Me *tearing up as my bride walks down the aisle on our wedding day*
Priest:
Me:
Priest: Look she might come back
So your kid can speak 3 languages?
That’s great. Mine can speak lizard.
Your perfume/cologne should reward someone for getting close, not punish them for being in the same building.
tossing the phrase “slappery slope” into the discourse like a beach ball and moonwalking away
Fair play to the crow who visits the roof outside my window first thing each morning, and whose cawing has the exact pitch and rhythm as the reversing alert on the recycling lorry, sending me into a blind panic that I’ve forgotten to put the bins out.
WEBSITE CEO: We need a fool-proof way to ensure everyone who enters the site is over 18
“What about clicking on a button that says I’m over 18?”
WEBSITE CEO: Bob, you have done it again
I’d like a progress bar over people’s heads so you can tell if they’re almost finished telling long stories or not.
[me, in front of the firing squad] are you mad at me
No one has ever said, “You know what would make this even better? Turkey bacon.”
Day two of homeschooling.
I am leaving my student to fend for herself, so I may hunt for essentials. Like more wine.
That fire is totally ignoring the no-smoking sign
Anyone interested in a 4 year old whose new hobby is wall art? Porch pickup only.
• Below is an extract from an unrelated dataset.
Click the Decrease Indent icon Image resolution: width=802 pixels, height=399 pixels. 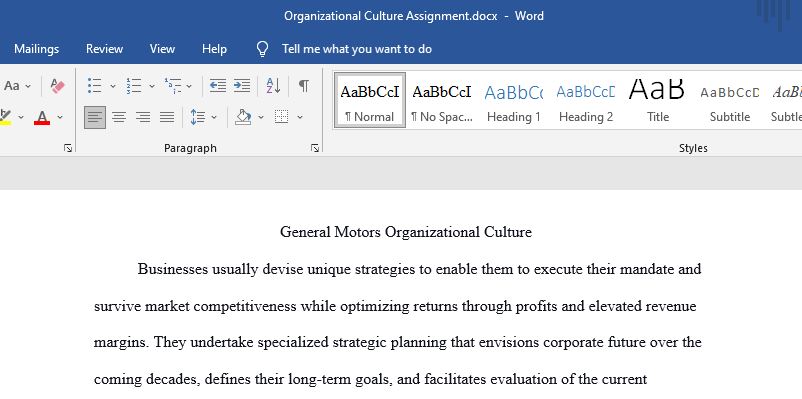(218, 86)
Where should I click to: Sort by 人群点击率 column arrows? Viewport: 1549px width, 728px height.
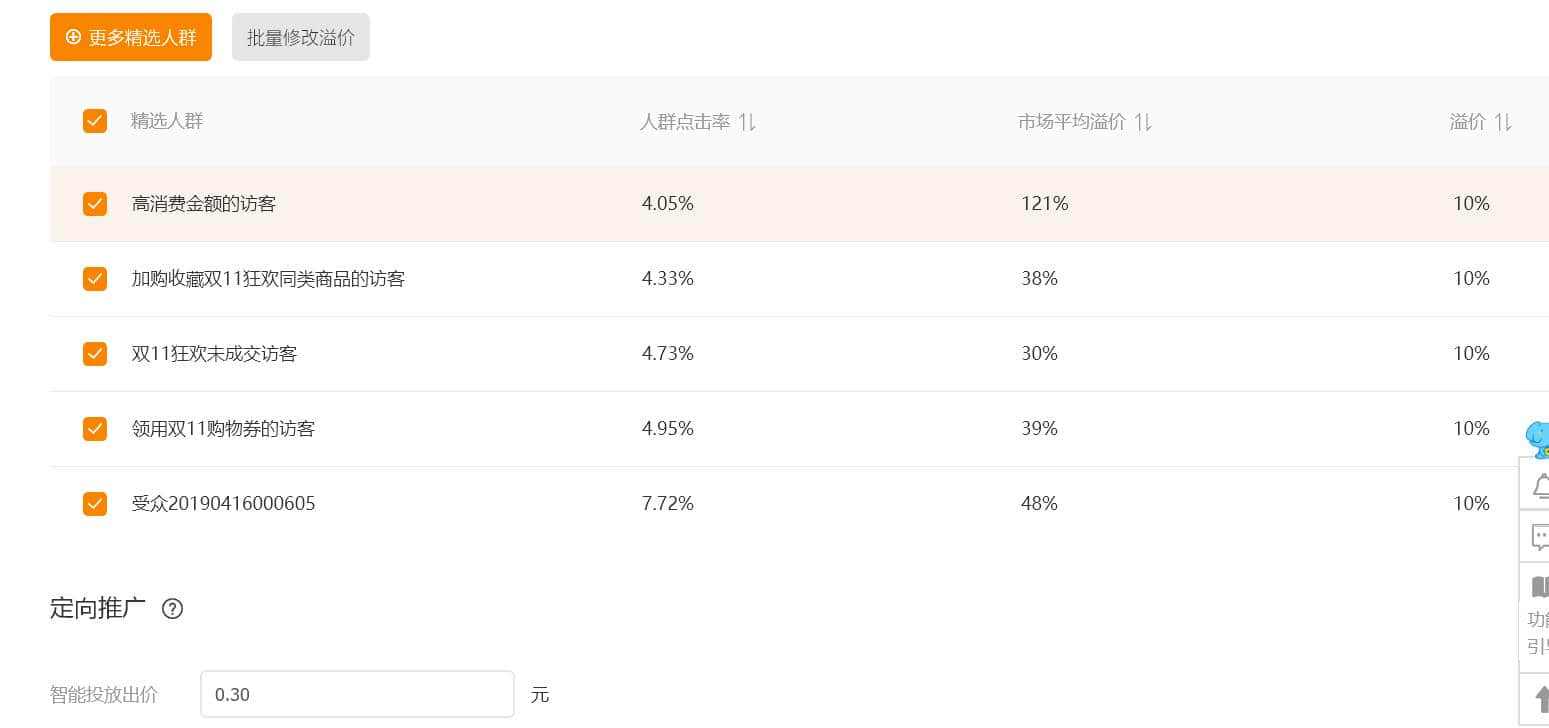747,122
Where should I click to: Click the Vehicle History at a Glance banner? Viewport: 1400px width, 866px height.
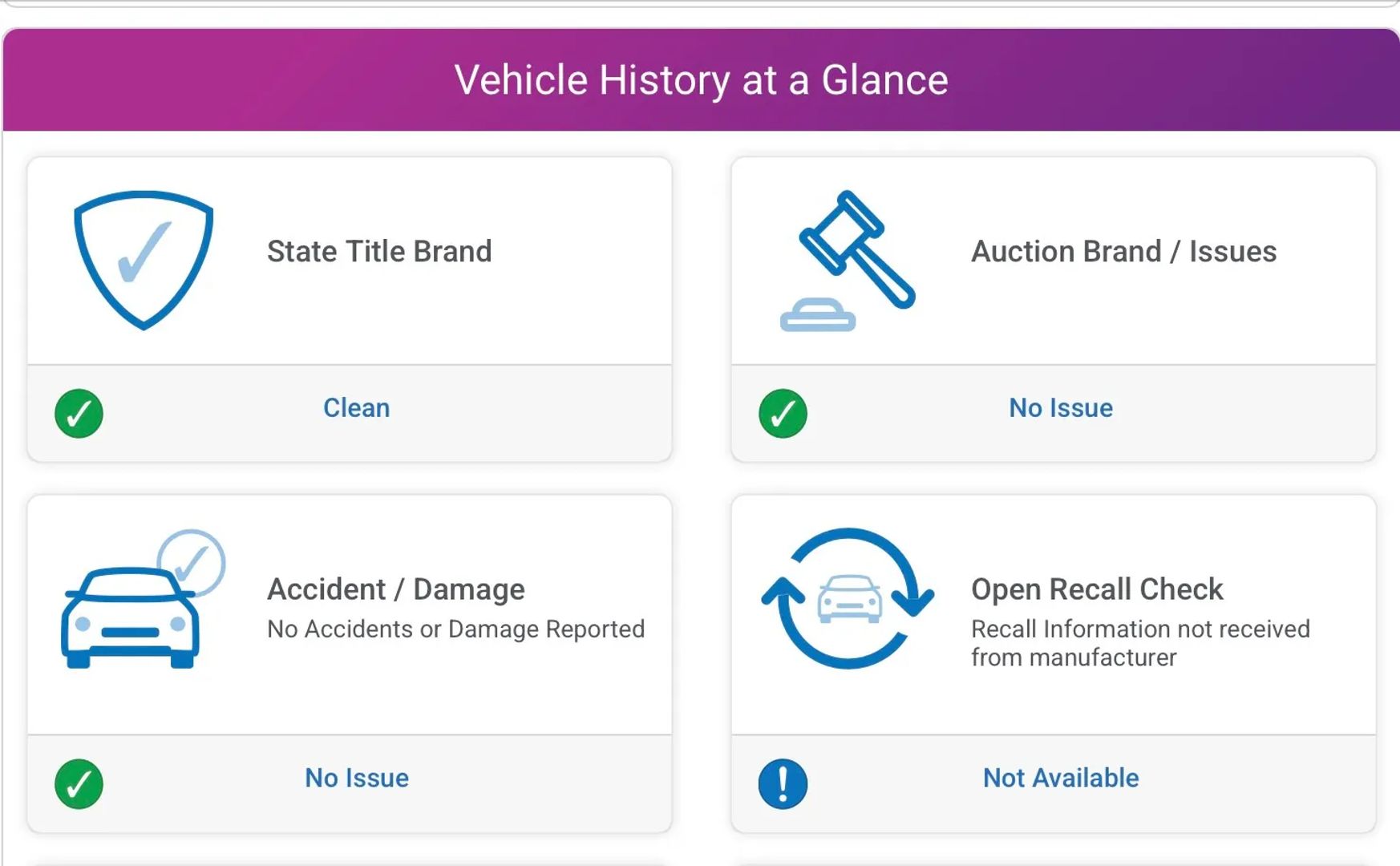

Remember, YOUR God is real. All those other Gods are ridiculous, made-up nonsense. But not yours. Your God is real. Whichever one that is.
That Gollum game was never going to be great but damn if this isn’t the funniest “alpha footage vs final release” since maybe the first Watch Dogs
My wife had the audacity to tell me she “Wanted a break” like she doesn’t already get 5 minutes every day. The psychopath.
velma: another mystery solved gang. there’s no such thing as the supernatural, just ol’ fashioned trickery
scooby doo, the talking dog: rol’ rashioned rickery
Don’t be that guy that tells people not to be “that guy.”
Man: *shaking collection tin* please sir, for alcoholics
Me: *taking the tin* wow, that’sh sho kind, thankshh!
Fabio hasn’t aged a day
My dog’s pissed cos I buy him Senior food. He won’t admit he’s older now. So I scratch out the “i” on each can & tell him it’s Mexican food.